>>
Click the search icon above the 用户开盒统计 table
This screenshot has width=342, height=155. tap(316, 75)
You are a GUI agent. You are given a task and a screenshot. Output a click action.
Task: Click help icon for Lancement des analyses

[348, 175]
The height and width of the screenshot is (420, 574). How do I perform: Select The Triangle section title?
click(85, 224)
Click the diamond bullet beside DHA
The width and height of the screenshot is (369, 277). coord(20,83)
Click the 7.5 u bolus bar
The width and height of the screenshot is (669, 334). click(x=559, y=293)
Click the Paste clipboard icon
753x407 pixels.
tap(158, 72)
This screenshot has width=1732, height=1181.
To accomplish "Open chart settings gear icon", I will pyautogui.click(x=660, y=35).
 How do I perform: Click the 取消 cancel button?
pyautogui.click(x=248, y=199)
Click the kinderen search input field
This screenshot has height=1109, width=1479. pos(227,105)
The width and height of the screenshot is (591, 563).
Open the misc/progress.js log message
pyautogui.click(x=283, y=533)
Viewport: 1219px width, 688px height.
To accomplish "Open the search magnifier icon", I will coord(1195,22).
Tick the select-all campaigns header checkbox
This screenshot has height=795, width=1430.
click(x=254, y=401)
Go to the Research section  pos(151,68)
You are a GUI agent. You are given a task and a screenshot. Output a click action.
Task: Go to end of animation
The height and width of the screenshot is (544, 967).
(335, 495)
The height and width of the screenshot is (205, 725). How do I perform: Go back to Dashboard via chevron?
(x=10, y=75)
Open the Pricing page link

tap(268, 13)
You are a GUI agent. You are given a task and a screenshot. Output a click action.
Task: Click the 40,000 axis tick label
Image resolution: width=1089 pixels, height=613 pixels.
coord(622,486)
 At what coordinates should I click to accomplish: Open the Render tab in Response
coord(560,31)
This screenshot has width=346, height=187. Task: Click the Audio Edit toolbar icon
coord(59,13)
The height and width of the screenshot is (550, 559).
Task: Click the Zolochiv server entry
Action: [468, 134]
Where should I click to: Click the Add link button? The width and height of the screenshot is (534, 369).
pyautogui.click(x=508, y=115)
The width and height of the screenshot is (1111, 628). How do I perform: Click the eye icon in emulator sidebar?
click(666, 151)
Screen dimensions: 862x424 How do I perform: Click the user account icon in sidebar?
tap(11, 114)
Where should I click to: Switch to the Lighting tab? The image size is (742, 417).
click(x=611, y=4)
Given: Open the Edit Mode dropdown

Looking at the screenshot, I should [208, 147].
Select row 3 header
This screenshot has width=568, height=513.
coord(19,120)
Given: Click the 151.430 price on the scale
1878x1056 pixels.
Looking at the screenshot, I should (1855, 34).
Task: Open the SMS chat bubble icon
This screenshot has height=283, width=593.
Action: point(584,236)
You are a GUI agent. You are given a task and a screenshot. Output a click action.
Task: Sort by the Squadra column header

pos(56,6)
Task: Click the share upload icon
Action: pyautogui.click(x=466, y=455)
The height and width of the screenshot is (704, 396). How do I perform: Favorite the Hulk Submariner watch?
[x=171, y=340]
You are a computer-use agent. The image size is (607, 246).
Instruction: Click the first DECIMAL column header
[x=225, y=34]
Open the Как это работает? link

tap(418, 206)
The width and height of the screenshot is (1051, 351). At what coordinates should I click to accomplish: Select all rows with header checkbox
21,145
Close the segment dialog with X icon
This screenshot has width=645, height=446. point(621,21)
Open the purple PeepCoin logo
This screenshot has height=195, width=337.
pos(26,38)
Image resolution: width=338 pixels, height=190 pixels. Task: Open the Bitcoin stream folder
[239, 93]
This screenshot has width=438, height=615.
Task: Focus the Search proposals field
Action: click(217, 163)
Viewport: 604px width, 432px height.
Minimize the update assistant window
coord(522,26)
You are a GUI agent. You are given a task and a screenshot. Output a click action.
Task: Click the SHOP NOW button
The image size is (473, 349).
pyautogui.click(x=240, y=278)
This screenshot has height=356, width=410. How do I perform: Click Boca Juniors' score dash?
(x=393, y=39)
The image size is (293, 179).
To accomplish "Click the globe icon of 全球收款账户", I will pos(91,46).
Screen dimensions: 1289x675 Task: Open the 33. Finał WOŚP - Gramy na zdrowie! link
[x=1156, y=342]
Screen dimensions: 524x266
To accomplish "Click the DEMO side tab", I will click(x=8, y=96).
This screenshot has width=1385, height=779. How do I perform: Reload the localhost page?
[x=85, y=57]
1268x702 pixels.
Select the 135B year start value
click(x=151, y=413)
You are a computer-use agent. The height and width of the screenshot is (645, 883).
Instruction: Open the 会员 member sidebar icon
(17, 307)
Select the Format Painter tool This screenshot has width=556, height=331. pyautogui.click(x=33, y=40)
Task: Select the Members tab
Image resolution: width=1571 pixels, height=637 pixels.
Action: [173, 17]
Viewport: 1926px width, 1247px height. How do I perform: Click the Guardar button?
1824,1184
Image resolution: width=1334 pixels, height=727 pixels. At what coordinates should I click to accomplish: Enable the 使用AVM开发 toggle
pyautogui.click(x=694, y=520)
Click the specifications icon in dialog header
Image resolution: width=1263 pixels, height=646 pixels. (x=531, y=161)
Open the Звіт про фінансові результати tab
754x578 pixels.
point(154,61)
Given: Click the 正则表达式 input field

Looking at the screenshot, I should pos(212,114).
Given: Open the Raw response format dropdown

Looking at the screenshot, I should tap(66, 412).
<<
• _Tu tarea_: Reescribe todas las líneas de arriba y renombra "GUI agent" como "interface agent". Todo lo demás debe quedar igual.

• _Solución de la tarea_:
Click the search icon above the 用户开盒统计 table
This screenshot has width=342, height=155. tap(316, 75)
You are a interface agent. You are given a task and a screenshot. Output a click action.
Task: Click help icon for Lancement des analyses

[348, 175]
The height and width of the screenshot is (420, 574). How do I perform: Select The Triangle section title?
click(85, 224)
Click the diamond bullet beside DHA
The width and height of the screenshot is (369, 277). coord(20,83)
Click the 7.5 u bolus bar
The width and height of the screenshot is (669, 334). click(x=559, y=293)
Click the Paste clipboard icon
753x407 pixels.
tap(158, 72)
This screenshot has width=1732, height=1181.
To accomplish "Open chart settings gear icon", I will pyautogui.click(x=660, y=35).
 How do I perform: Click the 取消 cancel button?
pyautogui.click(x=248, y=199)
Click the kinderen search input field
This screenshot has height=1109, width=1479. pos(227,105)
The width and height of the screenshot is (591, 563).
Open the misc/progress.js log message
pyautogui.click(x=283, y=533)
Viewport: 1219px width, 688px height.
To accomplish "Open the search magnifier icon", I will coord(1195,22).
Tick the select-all campaigns header checkbox
This screenshot has height=795, width=1430.
click(x=254, y=401)
Go to the Research section  pos(151,68)
You are a interface agent. You are given a task and a screenshot. Output a click action.
Task: Go to end of animation
The height and width of the screenshot is (544, 967).
(335, 495)
The height and width of the screenshot is (205, 725). How do I perform: Go back to Dashboard via chevron?
(x=10, y=75)
Open the Pricing page link

tap(268, 13)
You are a interface agent. You are given a task and a screenshot. Output a click action.
Task: Click the 40,000 axis tick label
Image resolution: width=1089 pixels, height=613 pixels.
coord(622,486)
 At what coordinates should I click to accomplish: Open the Render tab in Response
coord(560,31)
This screenshot has width=346, height=187. Task: Click the Audio Edit toolbar icon
coord(59,13)
The height and width of the screenshot is (550, 559).
Task: Click the Zolochiv server entry
Action: [468, 134]
Where should I click to: Click the Add link button? The width and height of the screenshot is (534, 369).
pyautogui.click(x=508, y=115)
The width and height of the screenshot is (1111, 628). How do I perform: Click the eye icon in emulator sidebar?
click(666, 151)
Screen dimensions: 862x424 How do I perform: Click the user account icon in sidebar?
tap(11, 114)
Where should I click to: Switch to the Lighting tab? The image size is (742, 417).
click(x=611, y=4)
Given: Open the Edit Mode dropdown

Looking at the screenshot, I should [208, 147].
Select row 3 header
This screenshot has width=568, height=513.
coord(19,120)
Given: Click the 151.430 price on the scale
1878x1056 pixels.
Looking at the screenshot, I should (1855, 34).
Task: Open the SMS chat bubble icon
This screenshot has height=283, width=593.
Action: point(584,236)
You are a interface agent. You are given a task and a screenshot. Output a click action.
Task: Sort by the Squadra column header

pos(56,6)
Task: Click the share upload icon
Action: pyautogui.click(x=466, y=455)
The height and width of the screenshot is (704, 396). How do I perform: Favorite the Hulk Submariner watch?
[x=171, y=340]
You are a computer-use agent. The image size is (607, 246).
Instruction: Click the first DECIMAL column header
[x=225, y=34]
Open the Как это работает? link

tap(418, 206)
The width and height of the screenshot is (1051, 351). At what coordinates should I click to accomplish: Select all rows with header checkbox
21,145
Close the segment dialog with X icon
This screenshot has width=645, height=446. point(621,21)
Open the purple PeepCoin logo
This screenshot has height=195, width=337.
pos(26,38)
Image resolution: width=338 pixels, height=190 pixels. Task: Open the Bitcoin stream folder
[239, 93]
This screenshot has width=438, height=615.
Task: Focus the Search proposals field
Action: click(217, 163)
Viewport: 604px width, 432px height.
Minimize the update assistant window
coord(522,26)
You are a interface agent. You are given a task and a screenshot. Output a click action.
Task: Click the SHOP NOW button
The image size is (473, 349).
pyautogui.click(x=240, y=278)
This screenshot has height=356, width=410. How do I perform: Click Boca Juniors' score dash?
(x=393, y=39)
The image size is (293, 179).
To accomplish "Click the globe icon of 全球收款账户", I will pos(91,46).
Screen dimensions: 1289x675 Task: Open the 33. Finał WOŚP - Gramy na zdrowie! link
[x=1156, y=342]
Screen dimensions: 524x266
To accomplish "Click the DEMO side tab", I will click(x=8, y=96).
This screenshot has width=1385, height=779. How do I perform: Reload the localhost page?
[x=85, y=57]
1268x702 pixels.
Select the 135B year start value
click(x=151, y=413)
You are a computer-use agent. The height and width of the screenshot is (645, 883).
Instruction: Open the 会员 member sidebar icon
(17, 307)
Select the Format Painter tool This screenshot has width=556, height=331. pyautogui.click(x=33, y=40)
Task: Select the Members tab
Image resolution: width=1571 pixels, height=637 pixels.
Action: [173, 17]
Viewport: 1926px width, 1247px height. How do I perform: Click the Guardar button?
1824,1184
Image resolution: width=1334 pixels, height=727 pixels. At what coordinates should I click to accomplish: Enable the 使用AVM开发 toggle
pyautogui.click(x=694, y=520)
Click the specifications icon in dialog header
Image resolution: width=1263 pixels, height=646 pixels. (x=531, y=161)
Open the Звіт про фінансові результати tab
754x578 pixels.
point(154,61)
Given: Click the 正则表达式 input field

Looking at the screenshot, I should pos(212,114).
Given: Open the Raw response format dropdown

Looking at the screenshot, I should tap(66, 412).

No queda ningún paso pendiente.